With the light of Atos once more revealing the existence of this wretched wasteland to a nauseated world, the tripods at last rose out of the water. At a distance of 6 versts from his target, Grigory reached out into the abyss – projecting the grasping tendrils of his spirit to sense out the auras of the garrison; complacent, bored, hungover and tired, they were easy prey now falling into his clutches. In his mind's eye, Grigory could now see the Imperial soldiers through their feeble flickering spiritual energies in much the same way as a bat can see its prey in the depths of the night through echo location. By their postures, the way they sat, the way they stood or talked or laid, he could begin to discern their place and purpose. Who was in the canteen as opposed to who was squatting in the latrine, who was on guard duty and who was still in bed, who was still asleep and who was staring listlessly at the ceiling of the converted container that served as his hut. Such uninteresting fodder, he passed them by with a glance, until he found the ones for whom he was searching; their auras spoke of strength, discipline and purpose, also of some light spiritual training – these were the Technomaezji, sat closely together yet facing outwards, they were at their stations, carefully watching their respective monitors for the merest blip. Grigory could sense the frisson of alarm and excitement that shimmered through them as one noticed a contact looming on his screen. That contact was, of course, Grigory himself, and it was far too late for them to do anything about him.

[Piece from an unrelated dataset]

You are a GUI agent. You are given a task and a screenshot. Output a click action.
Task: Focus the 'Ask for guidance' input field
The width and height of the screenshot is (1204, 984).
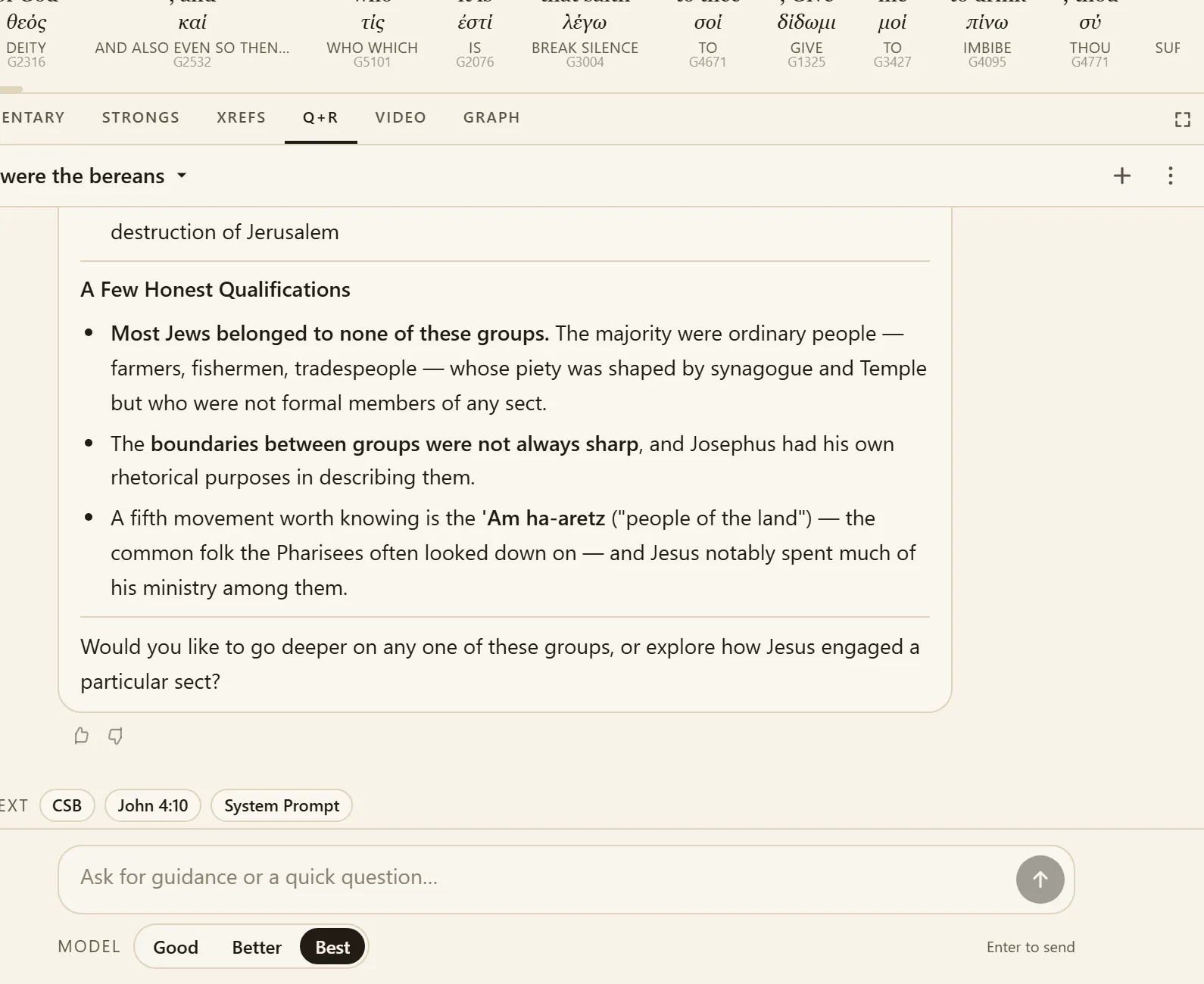tap(536, 878)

At a distance of three versts, Grigory gathered in upon himself the telluric energies pulsated within the Triskelion upon which he stood. The tripod served as a magnet for the telluric currents that criss-crossed Micras and within a set radius possessed and attracted the dormant energies of the proximate lay lines as though charging a battery. Now drawing from that charge, Grigory visualised his target, a man of thirty-two years of age, copper skin, a small wiry black moustache, a Babkhi, a man of petty resentments, a man with a name, a name that Grigory now knew, a known man who would now serve as the conduit for the energies that Grigory would now unleash; a dead man who did not yet know it.
A fiery storm of energy wrapped around and enveloped hapless 2nd Lieutenant Khalid al-Rostami as he sat huddled over a screen in a cramped trailer module. By the time that he realised that it was he and not the monitor that was glowing it was already too late. Dancing spirals of electrical lightning and blue flames tore through radar dishes, radio masts and electronic installations. Their operators, if not instantly incinerated, were buried beneath the tangle of debris. The time was 05.38 in the morning of the 2nd of Gevrader 1640 and at the same moment the installation on the southern tip of the island was being similarly eviscerated.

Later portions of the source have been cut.